### Directions
Your task is to find every line of the data that holds the string "computer" and copy it.
(Data shown Opens)
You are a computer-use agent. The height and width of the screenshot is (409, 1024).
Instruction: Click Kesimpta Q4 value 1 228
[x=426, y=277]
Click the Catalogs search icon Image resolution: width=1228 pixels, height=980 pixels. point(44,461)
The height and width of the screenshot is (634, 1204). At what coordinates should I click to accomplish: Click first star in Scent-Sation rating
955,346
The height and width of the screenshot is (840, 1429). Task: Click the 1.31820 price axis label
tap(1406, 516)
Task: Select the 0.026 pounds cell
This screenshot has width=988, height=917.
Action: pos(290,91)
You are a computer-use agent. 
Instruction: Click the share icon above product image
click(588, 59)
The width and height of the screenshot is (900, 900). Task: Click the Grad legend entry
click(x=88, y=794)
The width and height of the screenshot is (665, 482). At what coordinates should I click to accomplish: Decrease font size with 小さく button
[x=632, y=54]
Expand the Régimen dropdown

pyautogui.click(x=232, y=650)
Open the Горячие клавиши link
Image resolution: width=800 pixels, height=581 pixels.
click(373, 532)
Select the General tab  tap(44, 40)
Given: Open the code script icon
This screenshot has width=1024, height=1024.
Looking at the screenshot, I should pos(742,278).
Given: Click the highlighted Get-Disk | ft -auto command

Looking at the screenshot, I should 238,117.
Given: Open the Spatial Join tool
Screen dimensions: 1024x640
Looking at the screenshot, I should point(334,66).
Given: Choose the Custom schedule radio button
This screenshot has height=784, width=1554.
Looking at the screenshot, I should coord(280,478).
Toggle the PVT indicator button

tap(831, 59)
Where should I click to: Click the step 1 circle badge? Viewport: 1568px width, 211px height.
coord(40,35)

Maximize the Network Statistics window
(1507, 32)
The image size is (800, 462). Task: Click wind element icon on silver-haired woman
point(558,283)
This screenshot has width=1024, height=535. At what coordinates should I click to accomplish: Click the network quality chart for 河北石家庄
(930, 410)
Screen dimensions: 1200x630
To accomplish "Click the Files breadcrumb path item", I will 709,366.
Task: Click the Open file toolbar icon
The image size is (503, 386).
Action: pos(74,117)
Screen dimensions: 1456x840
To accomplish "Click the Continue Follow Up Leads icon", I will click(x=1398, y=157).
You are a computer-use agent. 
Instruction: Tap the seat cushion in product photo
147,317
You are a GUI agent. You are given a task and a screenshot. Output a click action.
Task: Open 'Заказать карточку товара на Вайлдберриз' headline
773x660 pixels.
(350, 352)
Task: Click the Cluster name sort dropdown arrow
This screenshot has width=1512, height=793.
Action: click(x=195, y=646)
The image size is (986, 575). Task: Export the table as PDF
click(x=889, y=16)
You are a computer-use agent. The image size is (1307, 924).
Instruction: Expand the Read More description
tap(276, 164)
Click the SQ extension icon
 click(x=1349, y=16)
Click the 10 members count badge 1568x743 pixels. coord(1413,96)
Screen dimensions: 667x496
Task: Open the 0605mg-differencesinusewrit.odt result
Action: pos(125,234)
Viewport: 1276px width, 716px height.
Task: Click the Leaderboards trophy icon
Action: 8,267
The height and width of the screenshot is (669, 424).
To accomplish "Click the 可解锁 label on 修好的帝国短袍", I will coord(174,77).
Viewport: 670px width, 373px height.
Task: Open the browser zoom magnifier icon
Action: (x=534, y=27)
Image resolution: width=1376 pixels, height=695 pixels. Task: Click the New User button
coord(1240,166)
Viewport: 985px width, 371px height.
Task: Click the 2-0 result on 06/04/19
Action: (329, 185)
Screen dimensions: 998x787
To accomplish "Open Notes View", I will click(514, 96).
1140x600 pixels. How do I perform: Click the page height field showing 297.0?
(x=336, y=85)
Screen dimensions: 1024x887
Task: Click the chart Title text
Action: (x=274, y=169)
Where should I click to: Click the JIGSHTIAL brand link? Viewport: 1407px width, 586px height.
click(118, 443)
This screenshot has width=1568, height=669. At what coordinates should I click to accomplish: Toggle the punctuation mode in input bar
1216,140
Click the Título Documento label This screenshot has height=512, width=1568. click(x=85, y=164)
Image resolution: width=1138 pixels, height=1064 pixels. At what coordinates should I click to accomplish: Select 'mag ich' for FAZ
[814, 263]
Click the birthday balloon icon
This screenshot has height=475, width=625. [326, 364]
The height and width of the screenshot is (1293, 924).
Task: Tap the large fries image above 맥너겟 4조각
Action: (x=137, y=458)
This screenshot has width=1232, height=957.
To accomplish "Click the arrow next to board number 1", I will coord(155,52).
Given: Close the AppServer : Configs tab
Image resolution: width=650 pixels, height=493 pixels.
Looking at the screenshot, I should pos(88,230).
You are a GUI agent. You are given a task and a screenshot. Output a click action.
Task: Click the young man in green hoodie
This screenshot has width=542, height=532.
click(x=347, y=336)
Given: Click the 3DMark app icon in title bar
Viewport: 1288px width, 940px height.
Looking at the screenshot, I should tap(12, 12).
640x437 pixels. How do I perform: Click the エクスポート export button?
(Data shown Closes)
### Task output
You are a computer-use agent. The height and width of the screenshot is (409, 1024).
You are a computer-use agent. 
You are a computer-use agent. 
You are a computer-use agent. The image size is (1307, 924).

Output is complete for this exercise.